(Dataset excerpts)
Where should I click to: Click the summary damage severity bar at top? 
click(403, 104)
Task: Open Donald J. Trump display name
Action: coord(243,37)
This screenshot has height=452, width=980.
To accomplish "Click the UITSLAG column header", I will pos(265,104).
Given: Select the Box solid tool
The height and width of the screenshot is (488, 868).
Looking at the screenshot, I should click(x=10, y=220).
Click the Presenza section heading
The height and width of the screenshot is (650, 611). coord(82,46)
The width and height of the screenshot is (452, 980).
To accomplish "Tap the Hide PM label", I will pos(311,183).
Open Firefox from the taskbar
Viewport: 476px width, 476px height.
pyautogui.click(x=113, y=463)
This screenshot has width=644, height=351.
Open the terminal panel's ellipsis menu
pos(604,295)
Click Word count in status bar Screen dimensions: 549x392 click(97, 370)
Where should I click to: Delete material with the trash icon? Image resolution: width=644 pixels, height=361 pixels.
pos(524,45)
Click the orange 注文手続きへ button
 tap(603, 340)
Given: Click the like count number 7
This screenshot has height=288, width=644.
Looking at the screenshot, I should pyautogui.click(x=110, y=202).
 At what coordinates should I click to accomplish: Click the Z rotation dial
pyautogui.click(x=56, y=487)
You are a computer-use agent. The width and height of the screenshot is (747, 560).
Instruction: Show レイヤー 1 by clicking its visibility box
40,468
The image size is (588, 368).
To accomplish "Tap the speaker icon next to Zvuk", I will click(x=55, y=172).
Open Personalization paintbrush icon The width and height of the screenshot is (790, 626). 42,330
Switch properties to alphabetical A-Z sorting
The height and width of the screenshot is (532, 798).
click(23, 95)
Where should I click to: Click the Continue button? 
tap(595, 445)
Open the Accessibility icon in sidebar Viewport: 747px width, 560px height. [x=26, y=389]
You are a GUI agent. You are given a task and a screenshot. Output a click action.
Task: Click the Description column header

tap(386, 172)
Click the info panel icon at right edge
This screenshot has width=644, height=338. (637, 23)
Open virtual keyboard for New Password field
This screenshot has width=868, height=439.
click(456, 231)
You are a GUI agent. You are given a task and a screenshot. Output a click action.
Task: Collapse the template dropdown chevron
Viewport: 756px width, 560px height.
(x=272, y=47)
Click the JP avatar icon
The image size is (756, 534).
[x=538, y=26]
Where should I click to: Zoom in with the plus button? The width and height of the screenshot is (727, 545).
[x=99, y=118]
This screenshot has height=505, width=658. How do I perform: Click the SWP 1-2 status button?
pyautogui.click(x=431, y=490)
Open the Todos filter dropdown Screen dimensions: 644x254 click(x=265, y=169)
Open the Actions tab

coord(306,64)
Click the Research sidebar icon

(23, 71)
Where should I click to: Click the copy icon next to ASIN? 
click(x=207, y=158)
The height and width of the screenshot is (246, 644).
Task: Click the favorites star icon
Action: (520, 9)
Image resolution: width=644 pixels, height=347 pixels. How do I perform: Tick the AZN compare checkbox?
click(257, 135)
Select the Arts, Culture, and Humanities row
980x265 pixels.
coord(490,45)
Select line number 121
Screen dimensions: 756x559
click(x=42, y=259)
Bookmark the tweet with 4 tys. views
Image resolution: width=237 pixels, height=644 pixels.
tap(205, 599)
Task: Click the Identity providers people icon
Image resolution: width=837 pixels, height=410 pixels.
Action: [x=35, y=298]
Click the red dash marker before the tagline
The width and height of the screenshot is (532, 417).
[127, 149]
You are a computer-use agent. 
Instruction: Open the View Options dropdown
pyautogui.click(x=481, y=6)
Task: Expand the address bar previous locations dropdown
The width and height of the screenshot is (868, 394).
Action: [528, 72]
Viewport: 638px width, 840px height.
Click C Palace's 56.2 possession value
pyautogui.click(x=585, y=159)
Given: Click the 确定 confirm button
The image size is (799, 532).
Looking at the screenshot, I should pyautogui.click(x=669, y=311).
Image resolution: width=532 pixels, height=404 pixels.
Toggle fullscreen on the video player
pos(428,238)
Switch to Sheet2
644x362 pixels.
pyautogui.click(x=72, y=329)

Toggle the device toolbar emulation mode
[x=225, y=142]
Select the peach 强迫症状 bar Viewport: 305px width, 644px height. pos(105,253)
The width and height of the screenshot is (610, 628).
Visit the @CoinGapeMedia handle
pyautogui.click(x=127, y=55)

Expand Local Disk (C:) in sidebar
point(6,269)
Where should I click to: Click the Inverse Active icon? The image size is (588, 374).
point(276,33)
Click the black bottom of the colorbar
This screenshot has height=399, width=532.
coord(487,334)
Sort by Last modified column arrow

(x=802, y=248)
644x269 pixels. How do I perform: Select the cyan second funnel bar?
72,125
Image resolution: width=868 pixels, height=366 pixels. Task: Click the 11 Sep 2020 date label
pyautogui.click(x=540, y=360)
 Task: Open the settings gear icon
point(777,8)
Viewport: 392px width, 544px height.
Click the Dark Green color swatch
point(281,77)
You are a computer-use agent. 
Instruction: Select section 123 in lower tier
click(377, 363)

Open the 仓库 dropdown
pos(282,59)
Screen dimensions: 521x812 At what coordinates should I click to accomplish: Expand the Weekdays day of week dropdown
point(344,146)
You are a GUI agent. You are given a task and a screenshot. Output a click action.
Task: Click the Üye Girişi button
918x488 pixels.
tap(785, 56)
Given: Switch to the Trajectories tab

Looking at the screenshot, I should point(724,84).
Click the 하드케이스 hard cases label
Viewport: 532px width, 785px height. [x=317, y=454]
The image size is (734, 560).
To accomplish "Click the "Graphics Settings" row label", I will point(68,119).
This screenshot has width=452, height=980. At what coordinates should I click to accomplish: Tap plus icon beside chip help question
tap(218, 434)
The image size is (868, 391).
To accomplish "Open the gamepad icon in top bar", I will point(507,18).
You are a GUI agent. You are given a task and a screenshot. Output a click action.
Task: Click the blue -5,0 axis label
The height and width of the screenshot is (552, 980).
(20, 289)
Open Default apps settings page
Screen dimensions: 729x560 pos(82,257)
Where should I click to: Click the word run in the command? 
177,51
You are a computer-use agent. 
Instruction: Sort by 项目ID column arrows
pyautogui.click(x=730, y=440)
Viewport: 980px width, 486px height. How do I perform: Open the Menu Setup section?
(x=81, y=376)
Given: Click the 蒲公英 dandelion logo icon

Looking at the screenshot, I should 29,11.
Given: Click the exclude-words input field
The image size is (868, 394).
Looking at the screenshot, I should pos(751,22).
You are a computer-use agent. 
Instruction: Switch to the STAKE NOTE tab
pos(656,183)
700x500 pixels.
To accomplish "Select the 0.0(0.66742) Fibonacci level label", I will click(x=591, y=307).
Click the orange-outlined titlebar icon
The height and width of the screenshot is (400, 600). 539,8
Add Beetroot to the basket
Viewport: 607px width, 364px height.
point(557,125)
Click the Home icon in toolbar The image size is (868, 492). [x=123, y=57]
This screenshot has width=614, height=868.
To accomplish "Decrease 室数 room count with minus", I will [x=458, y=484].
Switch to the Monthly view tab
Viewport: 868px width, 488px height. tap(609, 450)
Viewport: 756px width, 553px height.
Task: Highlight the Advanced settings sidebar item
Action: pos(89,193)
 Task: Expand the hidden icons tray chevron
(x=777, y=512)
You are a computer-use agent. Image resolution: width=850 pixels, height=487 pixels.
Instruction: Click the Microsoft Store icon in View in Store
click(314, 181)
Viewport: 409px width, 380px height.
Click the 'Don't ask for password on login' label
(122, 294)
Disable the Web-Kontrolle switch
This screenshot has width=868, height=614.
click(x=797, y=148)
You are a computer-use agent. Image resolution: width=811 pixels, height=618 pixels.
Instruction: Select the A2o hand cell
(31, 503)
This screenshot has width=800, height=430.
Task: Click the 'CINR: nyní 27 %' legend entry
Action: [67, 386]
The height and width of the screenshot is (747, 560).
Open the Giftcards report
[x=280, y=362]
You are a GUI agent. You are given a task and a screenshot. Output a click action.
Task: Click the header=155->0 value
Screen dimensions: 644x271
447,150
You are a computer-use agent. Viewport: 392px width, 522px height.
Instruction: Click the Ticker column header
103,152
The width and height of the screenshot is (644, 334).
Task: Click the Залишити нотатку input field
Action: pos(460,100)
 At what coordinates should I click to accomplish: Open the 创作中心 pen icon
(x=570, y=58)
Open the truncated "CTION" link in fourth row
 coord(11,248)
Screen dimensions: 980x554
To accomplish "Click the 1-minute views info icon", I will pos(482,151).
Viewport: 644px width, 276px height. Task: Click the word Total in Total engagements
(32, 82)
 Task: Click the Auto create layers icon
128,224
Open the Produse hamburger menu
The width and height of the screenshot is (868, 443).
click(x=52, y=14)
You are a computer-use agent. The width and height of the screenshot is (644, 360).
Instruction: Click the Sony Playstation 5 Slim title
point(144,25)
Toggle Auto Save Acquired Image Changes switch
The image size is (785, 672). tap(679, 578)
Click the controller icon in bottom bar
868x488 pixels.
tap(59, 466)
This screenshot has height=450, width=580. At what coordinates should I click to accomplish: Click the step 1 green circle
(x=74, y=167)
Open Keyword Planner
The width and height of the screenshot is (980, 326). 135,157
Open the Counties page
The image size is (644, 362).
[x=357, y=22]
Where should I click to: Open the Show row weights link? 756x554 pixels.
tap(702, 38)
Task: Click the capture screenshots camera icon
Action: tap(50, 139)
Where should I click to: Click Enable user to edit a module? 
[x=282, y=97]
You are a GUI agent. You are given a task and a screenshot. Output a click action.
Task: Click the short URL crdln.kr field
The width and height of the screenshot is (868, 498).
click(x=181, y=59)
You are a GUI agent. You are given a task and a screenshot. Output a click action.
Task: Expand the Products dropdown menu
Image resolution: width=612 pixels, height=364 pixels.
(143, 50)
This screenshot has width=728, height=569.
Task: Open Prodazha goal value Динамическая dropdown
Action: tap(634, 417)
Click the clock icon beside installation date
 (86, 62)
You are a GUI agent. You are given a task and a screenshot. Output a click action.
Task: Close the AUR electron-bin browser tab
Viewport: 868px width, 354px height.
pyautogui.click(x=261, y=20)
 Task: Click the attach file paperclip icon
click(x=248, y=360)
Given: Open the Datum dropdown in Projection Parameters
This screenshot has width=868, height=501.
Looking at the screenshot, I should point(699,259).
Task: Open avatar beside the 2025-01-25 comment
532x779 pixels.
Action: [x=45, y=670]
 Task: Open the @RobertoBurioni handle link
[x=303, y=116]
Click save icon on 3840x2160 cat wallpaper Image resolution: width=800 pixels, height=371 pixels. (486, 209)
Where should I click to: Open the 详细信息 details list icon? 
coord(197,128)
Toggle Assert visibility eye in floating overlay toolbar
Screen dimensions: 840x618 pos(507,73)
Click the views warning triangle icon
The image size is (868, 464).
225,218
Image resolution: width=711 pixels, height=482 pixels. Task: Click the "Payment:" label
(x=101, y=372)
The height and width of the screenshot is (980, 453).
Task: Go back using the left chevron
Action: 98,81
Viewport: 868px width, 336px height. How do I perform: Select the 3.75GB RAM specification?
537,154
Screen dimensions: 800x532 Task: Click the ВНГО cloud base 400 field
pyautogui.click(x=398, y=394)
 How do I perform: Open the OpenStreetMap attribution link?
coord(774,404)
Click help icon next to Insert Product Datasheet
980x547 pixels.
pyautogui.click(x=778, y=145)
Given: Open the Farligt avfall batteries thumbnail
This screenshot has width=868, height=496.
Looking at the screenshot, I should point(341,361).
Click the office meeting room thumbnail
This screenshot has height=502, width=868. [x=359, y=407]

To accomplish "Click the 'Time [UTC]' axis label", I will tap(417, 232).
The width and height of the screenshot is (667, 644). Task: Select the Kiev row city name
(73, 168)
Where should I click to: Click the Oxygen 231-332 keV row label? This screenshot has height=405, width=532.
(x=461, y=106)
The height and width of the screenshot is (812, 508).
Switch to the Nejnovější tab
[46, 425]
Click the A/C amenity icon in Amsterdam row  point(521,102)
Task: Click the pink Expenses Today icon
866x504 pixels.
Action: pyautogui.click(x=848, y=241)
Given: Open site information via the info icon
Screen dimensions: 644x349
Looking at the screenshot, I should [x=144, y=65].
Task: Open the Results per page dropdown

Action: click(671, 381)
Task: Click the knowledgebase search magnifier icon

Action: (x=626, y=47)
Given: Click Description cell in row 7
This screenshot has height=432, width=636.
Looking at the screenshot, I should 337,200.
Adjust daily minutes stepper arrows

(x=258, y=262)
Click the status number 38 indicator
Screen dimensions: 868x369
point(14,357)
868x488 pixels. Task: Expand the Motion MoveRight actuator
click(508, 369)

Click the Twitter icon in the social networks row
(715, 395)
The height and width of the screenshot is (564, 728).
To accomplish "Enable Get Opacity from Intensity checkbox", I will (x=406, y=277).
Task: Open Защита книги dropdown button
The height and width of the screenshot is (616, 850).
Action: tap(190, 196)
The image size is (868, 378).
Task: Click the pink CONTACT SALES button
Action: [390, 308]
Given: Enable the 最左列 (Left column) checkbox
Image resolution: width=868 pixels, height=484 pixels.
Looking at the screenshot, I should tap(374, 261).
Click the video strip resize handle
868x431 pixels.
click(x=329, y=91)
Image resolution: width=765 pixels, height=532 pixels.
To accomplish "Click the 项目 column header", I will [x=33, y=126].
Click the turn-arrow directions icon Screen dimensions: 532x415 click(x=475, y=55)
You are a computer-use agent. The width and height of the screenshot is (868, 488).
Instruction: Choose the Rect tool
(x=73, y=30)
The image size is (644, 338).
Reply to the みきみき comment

• Problem description
Collect each line above holding the string "axis".

• Final answer
Task: Click the blue -5,0 axis label
To accomplish "Click the 'Time [UTC]' axis label", I will tap(417, 232).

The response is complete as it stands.